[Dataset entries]
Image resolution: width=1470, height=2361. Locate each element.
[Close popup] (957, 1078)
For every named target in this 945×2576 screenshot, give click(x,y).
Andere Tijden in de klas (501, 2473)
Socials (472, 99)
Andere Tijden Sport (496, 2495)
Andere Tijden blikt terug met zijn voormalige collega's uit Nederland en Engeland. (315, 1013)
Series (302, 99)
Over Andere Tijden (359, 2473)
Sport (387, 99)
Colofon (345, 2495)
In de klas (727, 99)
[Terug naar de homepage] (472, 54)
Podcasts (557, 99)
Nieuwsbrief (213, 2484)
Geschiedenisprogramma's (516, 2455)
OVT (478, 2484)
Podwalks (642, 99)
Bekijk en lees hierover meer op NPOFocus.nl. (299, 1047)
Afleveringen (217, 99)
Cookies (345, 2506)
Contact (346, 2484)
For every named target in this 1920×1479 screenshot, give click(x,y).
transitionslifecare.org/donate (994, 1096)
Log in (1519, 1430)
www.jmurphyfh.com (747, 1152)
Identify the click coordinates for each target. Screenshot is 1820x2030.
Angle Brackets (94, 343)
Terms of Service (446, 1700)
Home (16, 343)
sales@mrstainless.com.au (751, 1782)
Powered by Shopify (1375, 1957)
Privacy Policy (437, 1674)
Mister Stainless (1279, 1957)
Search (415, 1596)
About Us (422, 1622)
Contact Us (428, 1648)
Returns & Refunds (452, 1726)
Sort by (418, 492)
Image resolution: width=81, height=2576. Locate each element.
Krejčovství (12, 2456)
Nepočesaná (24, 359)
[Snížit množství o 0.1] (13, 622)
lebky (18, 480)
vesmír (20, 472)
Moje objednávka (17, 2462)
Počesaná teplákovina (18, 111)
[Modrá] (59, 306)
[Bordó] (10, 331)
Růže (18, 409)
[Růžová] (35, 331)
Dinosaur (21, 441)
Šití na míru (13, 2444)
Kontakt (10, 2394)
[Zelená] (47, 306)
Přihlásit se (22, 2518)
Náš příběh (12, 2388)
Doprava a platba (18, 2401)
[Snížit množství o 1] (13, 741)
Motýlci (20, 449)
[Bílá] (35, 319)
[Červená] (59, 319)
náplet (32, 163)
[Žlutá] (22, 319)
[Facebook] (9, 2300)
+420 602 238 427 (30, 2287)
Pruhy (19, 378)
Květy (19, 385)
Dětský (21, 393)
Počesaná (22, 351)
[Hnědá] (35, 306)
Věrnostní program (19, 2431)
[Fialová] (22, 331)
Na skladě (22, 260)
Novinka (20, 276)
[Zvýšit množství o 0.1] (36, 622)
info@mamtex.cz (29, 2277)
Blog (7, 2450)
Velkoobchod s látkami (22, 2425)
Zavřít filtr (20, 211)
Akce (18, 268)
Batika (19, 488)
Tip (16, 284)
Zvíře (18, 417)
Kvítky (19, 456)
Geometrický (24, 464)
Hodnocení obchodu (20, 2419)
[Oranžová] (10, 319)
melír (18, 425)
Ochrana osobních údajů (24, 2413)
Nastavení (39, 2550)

# REQUIRED ACTION
Could you print every record above exactly as it appears?

# ANSWER FOR THIS EXERCISE
Image resolution: width=1470, height=2361. Locate each element.
[Close popup] (957, 1078)
For every named target in this 945×2576 screenshot, give click(x,y).
Andere Tijden in de klas (501, 2473)
Socials (472, 99)
Andere Tijden Sport (496, 2495)
Andere Tijden blikt terug met zijn voormalige collega's uit Nederland en Engeland. (315, 1013)
Series (302, 99)
Over Andere Tijden (359, 2473)
Sport (387, 99)
Colofon (345, 2495)
In de klas (727, 99)
[Terug naar de homepage] (472, 54)
Podcasts (557, 99)
Nieuwsbrief (213, 2484)
Geschiedenisprogramma's (516, 2455)
OVT (478, 2484)
Podwalks (642, 99)
Bekijk en lees hierover meer op NPOFocus.nl. (299, 1047)
Afleveringen (217, 99)
Cookies (345, 2506)
Contact (346, 2484)
For every named target in this 1920×1479 screenshot, give click(x,y).
transitionslifecare.org/donate (994, 1096)
Log in (1519, 1430)
www.jmurphyfh.com (747, 1152)
Identify the click coordinates for each target. Screenshot is 1820x2030.
Angle Brackets (94, 343)
Terms of Service (446, 1700)
Home (16, 343)
sales@mrstainless.com.au (751, 1782)
Powered by Shopify (1375, 1957)
Privacy Policy (437, 1674)
Mister Stainless (1279, 1957)
Search (415, 1596)
About Us (422, 1622)
Contact Us (428, 1648)
Returns & Refunds (452, 1726)
Sort by (418, 492)
Image resolution: width=81, height=2576. Locate each element.
Krejčovství (12, 2456)
Nepočesaná (24, 359)
[Snížit množství o 0.1] (13, 622)
lebky (18, 480)
vesmír (20, 472)
Moje objednávka (17, 2462)
Počesaná teplákovina (18, 111)
[Modrá] (59, 306)
[Bordó] (10, 331)
Růže (18, 409)
[Růžová] (35, 331)
Dinosaur (21, 441)
Šití na míru (13, 2444)
Kontakt (10, 2394)
[Zelená] (47, 306)
Přihlásit se (22, 2518)
Náš příběh (12, 2388)
Doprava a platba (18, 2401)
[Snížit množství o 1] (13, 741)
Motýlci (20, 449)
[Bílá] (35, 319)
[Červená] (59, 319)
náplet (32, 163)
[Žlutá] (22, 319)
[Facebook] (9, 2300)
+420 602 238 427 (30, 2287)
Pruhy (19, 378)
Květy (19, 385)
Dětský (21, 393)
Počesaná (22, 351)
[Hnědá] (35, 306)
Věrnostní program (19, 2431)
[Fialová] (22, 331)
Na skladě (22, 260)
Novinka (20, 276)
[Zvýšit množství o 0.1] (36, 622)
info@mamtex.cz (29, 2277)
Blog (7, 2450)
Velkoobchod s látkami (22, 2425)
Zavřít filtr (20, 211)
Akce (18, 268)
Batika (19, 488)
Tip (16, 284)
Zvíře (18, 417)
Kvítky (19, 456)
Geometrický (24, 464)
Hodnocení obchodu (20, 2419)
[Oranžová] (10, 319)
melír (18, 425)
Ochrana osobních údajů (24, 2413)
Nastavení (39, 2550)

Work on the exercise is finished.